Speed has been vital to saving lives during the Covid-19 pandemic, whether in the design of diagnostic tests, the development of vaccines or the delivery of life-saving equipment to hospitals. Speed, though, cannot come at the expense of rigorous research and quality control.

Finding the right balance has been hard, but the development and distribution of Covid-19 vaccines have put a spotlight on the pain points that slow down the manufacturing process. Overcoming those problems has led to invaluable insights into pharmaceutical manufacturing and, in particular, how the transfer of technical capabilities to outsourcing partners can be handled better in the future. One of the most important realisations has been that, for some of the complex Covid-19 vaccines and biological therapeutics, fast manufacturing requires not only an increased physical production capacity, but also access to knowledge not contained in patents or in other public disclosures.

Typically, the need to reverse-engineer originator companies’ manufacturing processes has been a major cause of both expense and delay in the creation of biosimilar products. However, the Covid-19 vaccine development process could herald a more collaborative approach across the industry and a new attitude to how critical technical knowledge is shared.

“A group of six biopharmaceutical firms researching monoclonal antibody candidates recently sought permission under antitrust law to exchange ‘technical information’ on each other’s manufacturing processes and platforms,” noted a recent paper entitled ‘Knowledge transfer for large-scale vaccine manufacturing’.

“A focus on rapid information exchange of the sort recently encouraged by the [US Department of Justice] will not only be critical for the current crisis, but could also create the foundation for fewer silos, improved standardisation and less secrecy over manufacturing information in the future,” the report says.

Delays can be deadly

More open knowledge transfer can greatly increase the speed and scale of manufacturing processes, but in normal times this is a competitive market with closely guarded intellectual property. The pandemic has shown the need to bend traditional rules, though there have still been some notable refusals. For instance, Inovio claimed in a June 2020 court filing that its own experimental vaccine was being “held hostage” by a contract manufacturer unwilling to share details of its manufacturing process.

Even when lines of communication between pharma companies and their contract manufacturers are open, the transfer of technical know-how can still cause delays. A recent McKinsey report, based on from a survey of vaccine manufacturers, highlighted that the technical transfer process can typically take between 18 and 30 months. That’s too long under normal circumstances, so it’s certainly too long during a pandemic.

Technical transfer is the bridge between development and manufacturing. It determines how quickly a new product will come to market, but until recently its importance has, it seems, been underappreciated – not least because it is not front of mind during the development stage.
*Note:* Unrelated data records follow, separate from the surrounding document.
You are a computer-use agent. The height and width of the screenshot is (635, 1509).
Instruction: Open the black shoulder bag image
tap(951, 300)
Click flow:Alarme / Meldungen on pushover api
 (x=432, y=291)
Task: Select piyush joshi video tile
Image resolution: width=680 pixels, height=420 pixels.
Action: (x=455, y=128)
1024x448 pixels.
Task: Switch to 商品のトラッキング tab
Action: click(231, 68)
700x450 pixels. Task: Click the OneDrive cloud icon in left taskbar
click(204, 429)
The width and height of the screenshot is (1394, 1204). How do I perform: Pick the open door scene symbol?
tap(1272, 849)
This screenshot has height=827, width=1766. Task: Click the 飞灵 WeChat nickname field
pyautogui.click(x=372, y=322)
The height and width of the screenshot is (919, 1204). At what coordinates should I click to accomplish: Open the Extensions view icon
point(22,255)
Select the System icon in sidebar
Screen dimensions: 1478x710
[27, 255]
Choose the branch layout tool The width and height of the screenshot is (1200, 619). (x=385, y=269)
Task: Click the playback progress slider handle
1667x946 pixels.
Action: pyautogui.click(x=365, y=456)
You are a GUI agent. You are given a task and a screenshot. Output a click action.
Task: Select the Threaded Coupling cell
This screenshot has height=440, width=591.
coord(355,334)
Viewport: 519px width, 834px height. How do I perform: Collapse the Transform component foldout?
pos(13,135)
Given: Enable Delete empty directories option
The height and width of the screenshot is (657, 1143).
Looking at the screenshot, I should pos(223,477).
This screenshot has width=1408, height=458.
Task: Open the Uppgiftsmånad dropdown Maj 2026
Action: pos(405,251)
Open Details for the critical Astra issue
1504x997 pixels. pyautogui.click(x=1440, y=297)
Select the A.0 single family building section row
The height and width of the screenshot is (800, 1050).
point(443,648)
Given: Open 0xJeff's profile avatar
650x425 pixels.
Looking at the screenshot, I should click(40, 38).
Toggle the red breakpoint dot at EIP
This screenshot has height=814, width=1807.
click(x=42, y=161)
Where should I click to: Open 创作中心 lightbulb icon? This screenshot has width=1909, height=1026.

Ensuring adequate and timely supplies of Covid-19 vaccines has required unprecedented collaboration between global institutions, pharma companies and their contract development and manufacturing companies (CDMOs). This is proof that the tech transfer phase can be expedited when necessary.

“The relationships we have with CDMOs are very important for us, as we rely on outsourcing for all process development, analytical characterisation, quality control and manufacturing,” says Michael Mulkerrin, vice-president and head of chemistry manufacturing and control (CMC) at ADC Therapeutics. “We look for a partner who has significant expertise in their area. We depend on the contractor or CDMO to be able to develop assays or processes and contribute to the understanding of the development.”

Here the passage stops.